- USD/CHF edged lower on Tuesday and retreated further from the 0.8915-20 supply zone.
- Positive technical indicators favour bullish traders and support prospects for further gains.
- A sustained move beyond trend-channel resistance is needed to confirm the positive bias.
The USD/CHF pair witnessed some selling on Tuesday and eroded a part of the previous day’s positive move to the 0.8915-20 supply zone, or one-month tops. The mentioned region coincided with the top boundary of a one-week-old ascending channel and should now act as a key pivotal point for short-term traders.
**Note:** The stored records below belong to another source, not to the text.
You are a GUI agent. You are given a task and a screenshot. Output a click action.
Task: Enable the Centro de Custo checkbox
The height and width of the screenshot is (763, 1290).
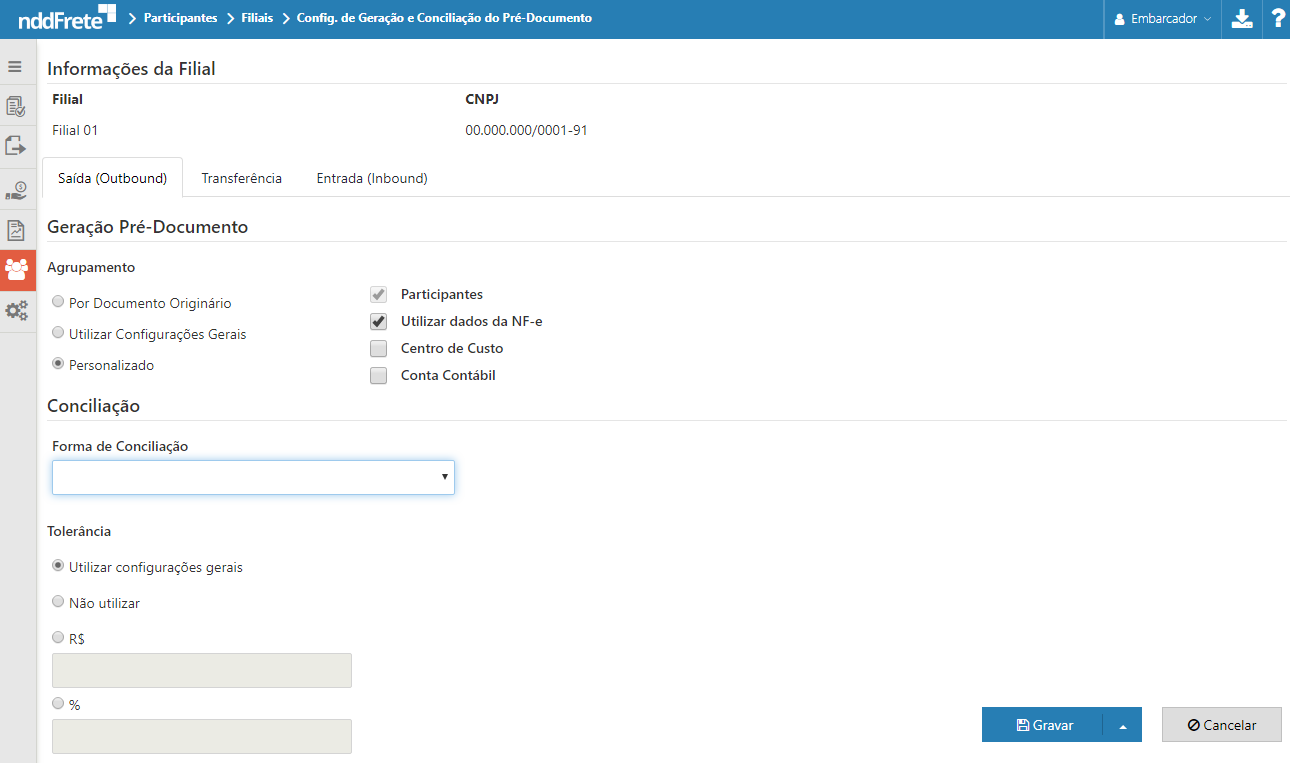click(x=378, y=349)
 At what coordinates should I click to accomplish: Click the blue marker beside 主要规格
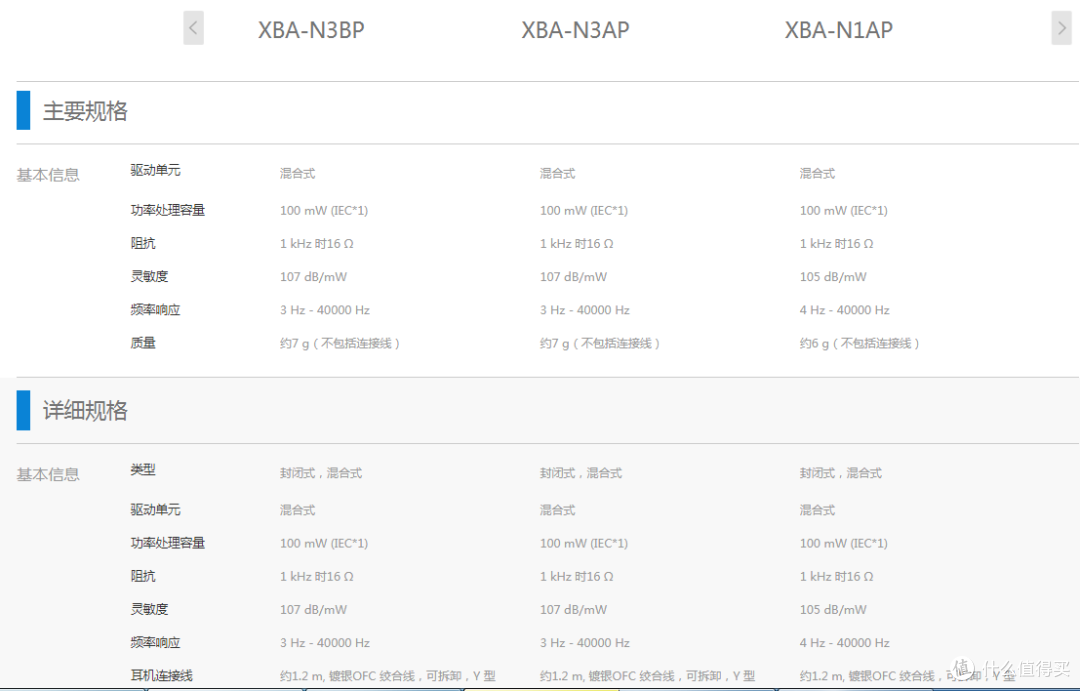23,110
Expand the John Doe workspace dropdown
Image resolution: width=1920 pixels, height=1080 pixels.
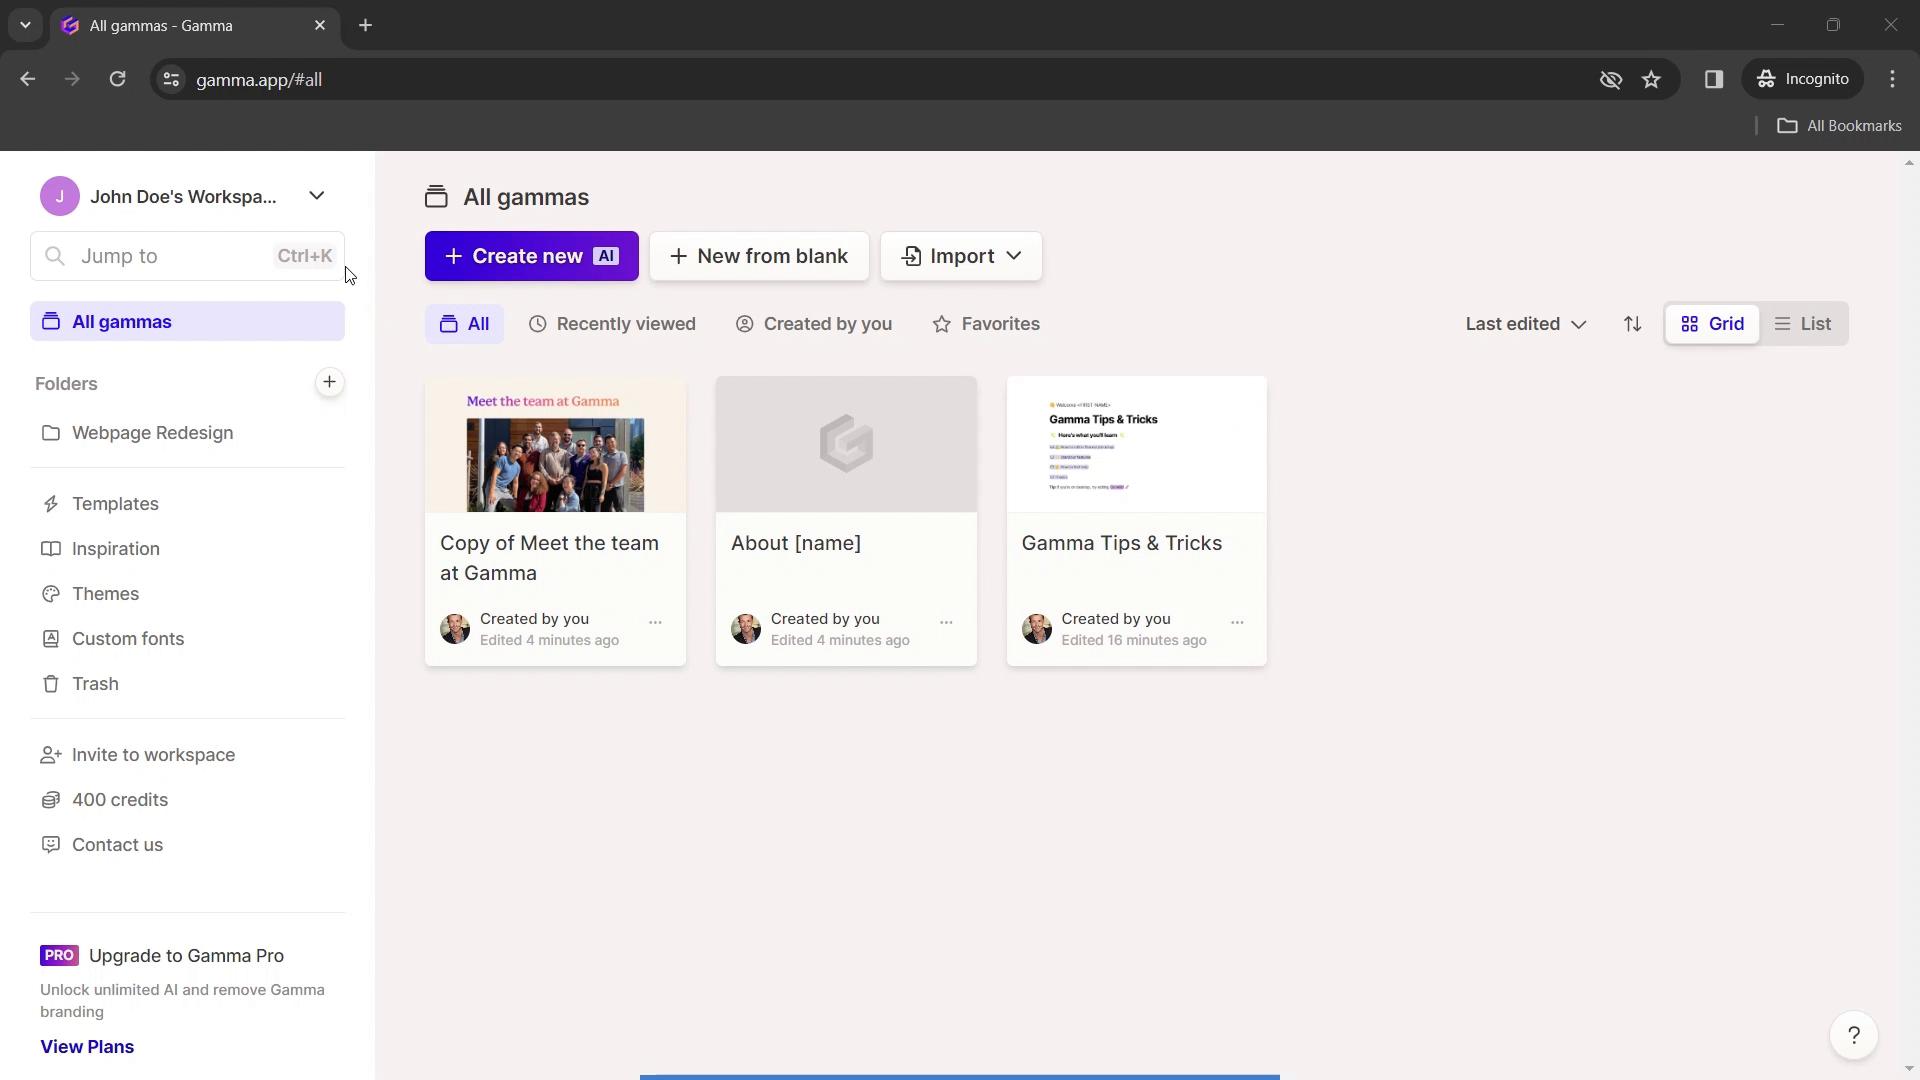[316, 196]
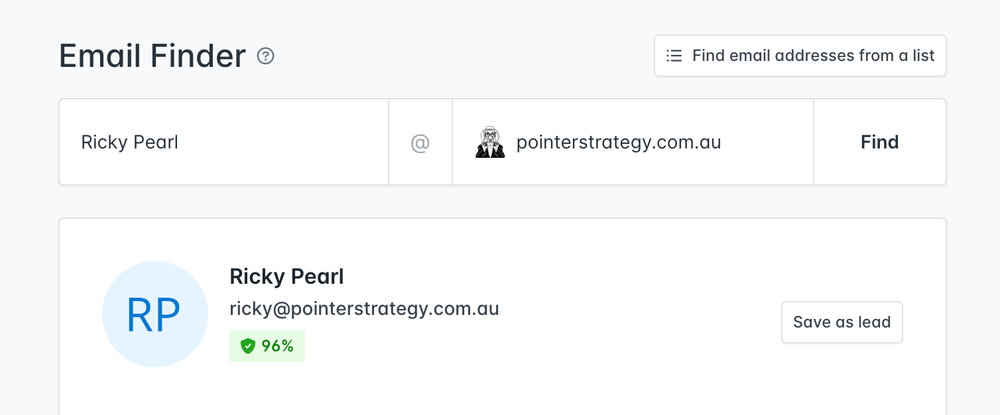Click the bold Ricky Pearl result name
The height and width of the screenshot is (415, 1000).
point(286,277)
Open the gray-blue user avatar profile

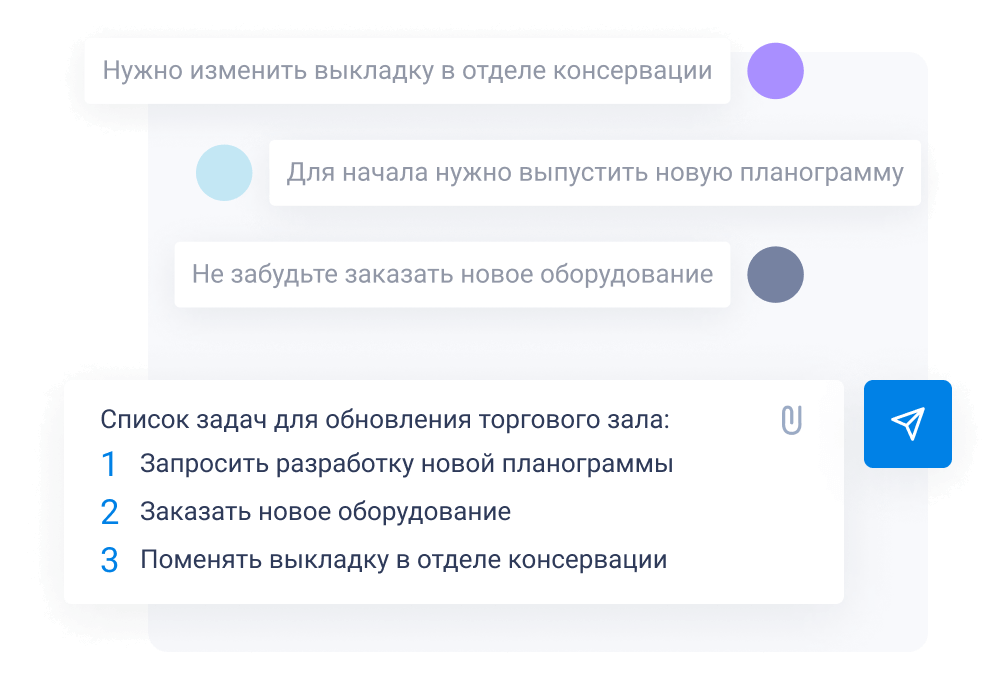[776, 275]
The subsequent slide, however, remained limited and the USD/CHF pair, so far, has managed to hold its neck above the 50-hour SMA/trend-channel confluence support, around the 0.8885-80 region. A convincing break below will suggest that the corrective bounce has run out of the steam and turn the pair vulnerable.
Meanwhile, technical indicators on hourly/daily charts have been struggling to gain any meaningful traction but are holding in the positive territory. This makes it prudent to wait for sustained weakness below the trend-channel support before traders start positioning for the resumption of the prior downtrend.
The USD/CHF pair might then accelerate the downfall towards the 0.8815-10 intermediate support. Some follow-through selling below the 0.8800 mark will set the stage for a slide back towards challenging multi-year lows, around the 0.8760-55 region.
On the flip side, the 0.8915-20 region might continue to act as an immediate strong resistance, which if cleared decisively will be seen as a fresh trigger for bulls. This, in turn, should pave the way for additional gains and has the potential to push the USD/CHF pair further towards reclaiming the key 0.9000 psychological mark.